RDP database in qiime2

Hello- My problem is similar with this topic “RDP reference database in QIIME2 format”. I have managed to create a file which mimic the same format as silva. So I’ve download the current database unaligned and made a taxonomy file from it. It worked when I imported the sequences to qiime2 but when I want to import the taxonomy file it returns this error message:

An unexpected error has occurred:
sequence item 0: expected str instance, float found

Here is a tail of my taxonomy file:
>S000011228 Bacteria;“Actinobacteria”;Actinobacteria;Acidimicrobidae;Acidimicrobiales;“Acidimicrobineae”;Iamiaceae;unclassified_Iamiaceae;
>S004599941 Bacteria;“Actinobacteria”;Actinobacteria;Acidimicrobidae;Acidimicrobiales;“Acidimicrobineae”;Iamiaceae;Aquihabitans;
>S004582735 Bacteria;“Actinobacteria”;Actinobacteria;Acidimicrobidae;Acidimicrobiales;“Acidimicrobineae”;Iamiaceae;Aquihabitans;
>S004585082 Bacteria;“Actinobacteria”;Actinobacteria;Acidimicrobidae;Acidimicrobiales;“Acidimicrobineae”;Iamiaceae;Aquihabitans;
>S004582741 Bacteria;“Actinobacteria”;Actinobacteria;Acidimicrobidae;Acidimicrobiales;“Acidimicrobineae”;Iamiaceae;Aquihabitans;
>S000021841 Bacteria;“Actinobacteria”;Actinobacteria;Acidimicrobidae;Acidimicrobiales;“Acidimicrobineae”;Iamiaceae;unclassified_Iamiaceae;
>S004582823 Bacteria;“Actinobacteria”;Actinobacteria;Acidimicrobidae;Acidimicrobiales;“Acidimicrobineae”;Iamiaceae;Aquihabitans;

Do you have any idea ?

Hi @Lara_Farron,

It looks like you have your taxonomy file in a FASTA-style of format. Ultimately you’d want this file to be in a tab-delimited format, e.g.:

S000011228 <TAB> Bacteria;Actinobacteria;Acidimicrobidae;...

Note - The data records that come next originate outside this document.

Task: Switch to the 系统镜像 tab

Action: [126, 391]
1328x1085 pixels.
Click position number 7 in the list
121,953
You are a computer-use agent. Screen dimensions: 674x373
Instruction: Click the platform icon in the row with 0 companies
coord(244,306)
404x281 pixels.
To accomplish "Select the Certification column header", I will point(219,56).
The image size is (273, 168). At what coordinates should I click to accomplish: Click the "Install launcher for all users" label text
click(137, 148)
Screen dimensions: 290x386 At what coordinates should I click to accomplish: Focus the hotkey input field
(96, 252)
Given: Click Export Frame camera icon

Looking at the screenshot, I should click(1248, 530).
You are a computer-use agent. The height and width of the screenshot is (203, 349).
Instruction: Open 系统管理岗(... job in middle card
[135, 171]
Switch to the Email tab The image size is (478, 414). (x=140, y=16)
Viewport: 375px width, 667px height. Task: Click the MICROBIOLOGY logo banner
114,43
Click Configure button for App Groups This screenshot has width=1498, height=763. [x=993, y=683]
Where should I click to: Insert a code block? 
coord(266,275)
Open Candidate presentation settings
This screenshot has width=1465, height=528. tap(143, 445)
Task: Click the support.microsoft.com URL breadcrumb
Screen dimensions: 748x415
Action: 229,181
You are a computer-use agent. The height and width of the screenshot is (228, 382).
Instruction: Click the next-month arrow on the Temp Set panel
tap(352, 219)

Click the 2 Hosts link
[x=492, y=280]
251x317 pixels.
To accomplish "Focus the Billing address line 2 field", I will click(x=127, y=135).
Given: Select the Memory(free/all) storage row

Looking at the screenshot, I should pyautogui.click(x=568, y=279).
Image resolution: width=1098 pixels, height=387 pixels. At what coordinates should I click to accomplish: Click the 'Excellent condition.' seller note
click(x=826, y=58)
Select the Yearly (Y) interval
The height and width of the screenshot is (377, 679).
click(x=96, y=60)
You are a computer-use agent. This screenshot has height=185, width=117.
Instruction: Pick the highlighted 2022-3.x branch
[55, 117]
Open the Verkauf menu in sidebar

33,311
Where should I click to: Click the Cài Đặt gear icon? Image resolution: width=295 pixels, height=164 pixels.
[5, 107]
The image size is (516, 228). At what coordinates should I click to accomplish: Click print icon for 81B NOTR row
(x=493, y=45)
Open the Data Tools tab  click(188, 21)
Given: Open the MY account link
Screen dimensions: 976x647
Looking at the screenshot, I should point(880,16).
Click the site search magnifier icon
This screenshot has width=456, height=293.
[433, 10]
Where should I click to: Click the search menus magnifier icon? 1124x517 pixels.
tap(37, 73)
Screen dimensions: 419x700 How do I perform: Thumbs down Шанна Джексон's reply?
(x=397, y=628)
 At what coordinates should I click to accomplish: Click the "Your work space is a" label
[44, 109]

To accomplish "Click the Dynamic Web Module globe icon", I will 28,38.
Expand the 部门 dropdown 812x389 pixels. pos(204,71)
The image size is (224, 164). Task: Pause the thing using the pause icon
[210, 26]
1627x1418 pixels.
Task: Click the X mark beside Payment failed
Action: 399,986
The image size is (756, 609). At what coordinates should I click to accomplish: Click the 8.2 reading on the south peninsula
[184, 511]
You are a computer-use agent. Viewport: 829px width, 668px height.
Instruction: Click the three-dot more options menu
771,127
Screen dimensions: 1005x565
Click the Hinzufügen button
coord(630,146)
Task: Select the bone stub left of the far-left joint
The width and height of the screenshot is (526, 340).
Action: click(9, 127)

as outlined here. :slight_smile:

-Mike

1 Like

Hi @SoilRotifer;
Thanks for the answer :slight_smile: I tried to reformat the file as you said but it seems that the error persists…

File "/home/s***/miniconda3/envs/qiime2-2021.2/lib/python3.6/site-packages/q2_types/feature_data/_transformer.py", line 85, in _taxonomy_formats_to_dataframe
    ', '.join(df.index[df.index.duplicated()].unique()))
TypeError: sequence item 0: expected str instance, float found

An unexpected error has occurred:
  sequence item 0: expected str instance, float found

Any idea ?

What command are you using to import the taxonomy?

It should be something like this:

qiime tools import \
    --type ‘FeatureData[Taxonomy]’ \
    --source-format HeaderlessTSVTaxonomyFormat \
    --input-path taxonomy.txt \
    --output-path taxonomy.qza

Hi @SoilRotifer; first sorry for the delay. Okay so here is the situation; I’ve managed to import the taxonomy file and rdp file that I have deposited on Figshare. The problem is; when I want to do my classification with vsearch; I got a problem; it tells me that the identifiers S003546124 was reported in taxonomic search results, but was not present in the reference taxonomy. But when I grep “S003546124” in taxonomy file and rdp; it tells me that it is present ! So i’m a bit confused…

time qiime feature-classifier classify-consensus-vsearch \
>   --i-query /home/LaraFarron/Bureau/Anal_16s/asvs/rep-seqs.qza \
>   --i-reference-reads ref_seqs_16S_V3-V4.qza \
>   --i-reference-taxonomy otu_99_taxonomy.qza \
>   --p-perc-identity 0.97 \
>   --o-classification VSEARCH-TAXONOMY.qza \
>   --verbose
Running external command line application. This may print messages to stdout and/or stderr.
The command being run is below. This command cannot be manually re-run as it will depend on temporary files that no longer exist.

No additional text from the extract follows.